## Given task A
In the listing, replace "icon" with "symbol" across the stretch from the line containing "Click the question mark icon beside FIX" through the line containing "tap(227, 236)". Return only those lines, with everything else unchanged.

## Text passage
According to the Associated Press, attorneys for the energy companies are petitioning to have the case moved from state courts to federal courts that have in the past dismissed similar complaints.

“The use of state law to address global climate change represents a serious threat to one of our nation’s most critical sectors,” the attorneys claimed.

The Supreme Court’s decision to hear the case comes months after the Colorado Supreme Court ruled that Boulder’s lawsuit could initiate the discovery process and move toward a trial.

In an interview with the Colorado Sun, Boulder County Commissioner Ashley Stolzmann said that the city wasn’t backing down from its efforts make the fossil fuel industry pay for the damage it’s done.

“The oil companies have tried every avenue to delay our climate accountability case or move it to an out-of-state court system,” said Stolzmann. “As everyone continues to face rising costs that put budgets under pressure, we must hold oil companies accountable for the significant harm they’ve caused our communities.”

Richard Wiles, president of the Center for Climate Integrity, said that the merits of the Boulder lawsuit are clear, regardless of the Supreme Court’s intervention.

## Record excerpts
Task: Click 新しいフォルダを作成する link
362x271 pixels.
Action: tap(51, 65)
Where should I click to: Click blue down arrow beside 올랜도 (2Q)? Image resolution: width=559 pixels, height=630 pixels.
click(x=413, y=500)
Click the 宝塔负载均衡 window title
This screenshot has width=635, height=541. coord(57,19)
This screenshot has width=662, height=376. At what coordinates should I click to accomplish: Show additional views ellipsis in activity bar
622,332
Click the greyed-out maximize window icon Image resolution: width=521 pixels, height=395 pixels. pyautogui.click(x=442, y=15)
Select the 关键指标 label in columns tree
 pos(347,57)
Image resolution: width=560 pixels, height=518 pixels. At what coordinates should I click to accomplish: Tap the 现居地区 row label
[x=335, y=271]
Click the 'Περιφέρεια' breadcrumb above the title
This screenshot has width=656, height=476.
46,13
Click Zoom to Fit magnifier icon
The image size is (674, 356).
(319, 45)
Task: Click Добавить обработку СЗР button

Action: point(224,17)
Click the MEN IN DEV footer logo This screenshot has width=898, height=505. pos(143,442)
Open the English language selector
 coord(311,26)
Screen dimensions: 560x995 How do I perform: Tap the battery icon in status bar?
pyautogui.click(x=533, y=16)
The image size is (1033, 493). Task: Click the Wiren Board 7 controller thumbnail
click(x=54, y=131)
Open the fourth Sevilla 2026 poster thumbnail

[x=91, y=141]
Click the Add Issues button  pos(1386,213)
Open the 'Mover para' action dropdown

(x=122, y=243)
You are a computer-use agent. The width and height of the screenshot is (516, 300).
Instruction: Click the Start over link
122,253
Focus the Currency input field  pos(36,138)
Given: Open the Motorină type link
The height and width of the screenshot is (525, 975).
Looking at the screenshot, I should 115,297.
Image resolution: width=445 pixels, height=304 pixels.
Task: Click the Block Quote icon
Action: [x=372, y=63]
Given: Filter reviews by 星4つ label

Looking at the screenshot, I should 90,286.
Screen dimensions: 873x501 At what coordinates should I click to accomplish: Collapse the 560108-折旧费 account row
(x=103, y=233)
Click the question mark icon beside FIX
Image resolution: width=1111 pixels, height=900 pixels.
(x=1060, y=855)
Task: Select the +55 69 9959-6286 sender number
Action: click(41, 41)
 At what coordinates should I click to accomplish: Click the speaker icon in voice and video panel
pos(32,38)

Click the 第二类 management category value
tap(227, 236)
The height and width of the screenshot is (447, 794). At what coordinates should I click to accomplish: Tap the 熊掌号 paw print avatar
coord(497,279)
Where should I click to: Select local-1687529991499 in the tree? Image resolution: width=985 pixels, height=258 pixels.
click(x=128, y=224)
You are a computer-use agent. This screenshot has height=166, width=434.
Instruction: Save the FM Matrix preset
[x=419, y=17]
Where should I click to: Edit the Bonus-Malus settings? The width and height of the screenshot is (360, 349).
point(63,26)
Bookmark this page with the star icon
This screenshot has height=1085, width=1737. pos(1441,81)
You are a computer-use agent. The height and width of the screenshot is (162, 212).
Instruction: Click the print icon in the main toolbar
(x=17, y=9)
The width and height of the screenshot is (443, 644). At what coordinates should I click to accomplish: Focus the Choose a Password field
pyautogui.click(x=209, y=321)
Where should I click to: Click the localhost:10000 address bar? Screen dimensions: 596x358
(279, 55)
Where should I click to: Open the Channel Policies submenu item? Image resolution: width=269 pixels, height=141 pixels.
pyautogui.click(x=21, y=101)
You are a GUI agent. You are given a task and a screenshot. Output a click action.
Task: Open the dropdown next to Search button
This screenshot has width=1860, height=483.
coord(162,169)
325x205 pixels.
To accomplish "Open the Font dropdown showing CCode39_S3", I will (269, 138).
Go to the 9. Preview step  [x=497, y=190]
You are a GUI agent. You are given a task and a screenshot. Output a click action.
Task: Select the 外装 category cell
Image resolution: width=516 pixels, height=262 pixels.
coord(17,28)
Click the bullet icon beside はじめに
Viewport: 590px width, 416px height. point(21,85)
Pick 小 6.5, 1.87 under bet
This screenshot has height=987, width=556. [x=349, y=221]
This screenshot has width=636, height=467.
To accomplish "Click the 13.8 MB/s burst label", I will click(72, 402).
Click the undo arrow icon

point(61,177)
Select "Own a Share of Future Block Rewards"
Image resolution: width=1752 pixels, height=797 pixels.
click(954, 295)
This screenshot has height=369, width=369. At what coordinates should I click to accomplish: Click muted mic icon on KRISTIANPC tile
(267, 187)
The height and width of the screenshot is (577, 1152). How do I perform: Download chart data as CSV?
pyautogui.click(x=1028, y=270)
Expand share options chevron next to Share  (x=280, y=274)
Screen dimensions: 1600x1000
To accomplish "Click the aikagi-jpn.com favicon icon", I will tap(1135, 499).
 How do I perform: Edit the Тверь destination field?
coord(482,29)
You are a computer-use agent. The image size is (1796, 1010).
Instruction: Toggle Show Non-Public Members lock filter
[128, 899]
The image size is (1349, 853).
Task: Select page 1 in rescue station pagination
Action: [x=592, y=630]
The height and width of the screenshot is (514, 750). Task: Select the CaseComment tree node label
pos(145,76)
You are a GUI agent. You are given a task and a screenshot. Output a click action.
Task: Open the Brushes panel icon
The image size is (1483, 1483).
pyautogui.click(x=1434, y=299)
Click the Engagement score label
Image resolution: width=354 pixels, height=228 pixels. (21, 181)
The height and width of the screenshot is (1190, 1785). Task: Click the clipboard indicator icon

## Given task B
Reproduce the entire passage on the Boulder climate lawsuit word for word.

## Expected answer A
Click the question mark symbol beside FIX
Image resolution: width=1111 pixels, height=900 pixels.
(x=1060, y=855)
Task: Select the +55 69 9959-6286 sender number
Action: click(41, 41)
 At what coordinates should I click to accomplish: Click the speaker symbol in voice and video panel
pos(32,38)

Click the 第二类 management category value
tap(227, 236)

## Expected answer B
According to the Associated Press, attorneys for the energy companies are petitioning to have the case moved from state courts to federal courts that have in the past dismissed similar complaints.

“The use of state law to address global climate change represents a serious threat to one of our nation’s most critical sectors,” the attorneys claimed.

The Supreme Court’s decision to hear the case comes months after the Colorado Supreme Court ruled that Boulder’s lawsuit could initiate the discovery process and move toward a trial.

In an interview with the Colorado Sun, Boulder County Commissioner Ashley Stolzmann said that the city wasn’t backing down from its efforts make the fossil fuel industry pay for the damage it’s done.

“The oil companies have tried every avenue to delay our climate accountability case or move it to an out-of-state court system,” said Stolzmann. “As everyone continues to face rising costs that put budgets under pressure, we must hold oil companies accountable for the significant harm they’ve caused our communities.”

Richard Wiles, president of the Center for Climate Integrity, said that the merits of the Boulder lawsuit are clear, regardless of the Supreme Court’s intervention.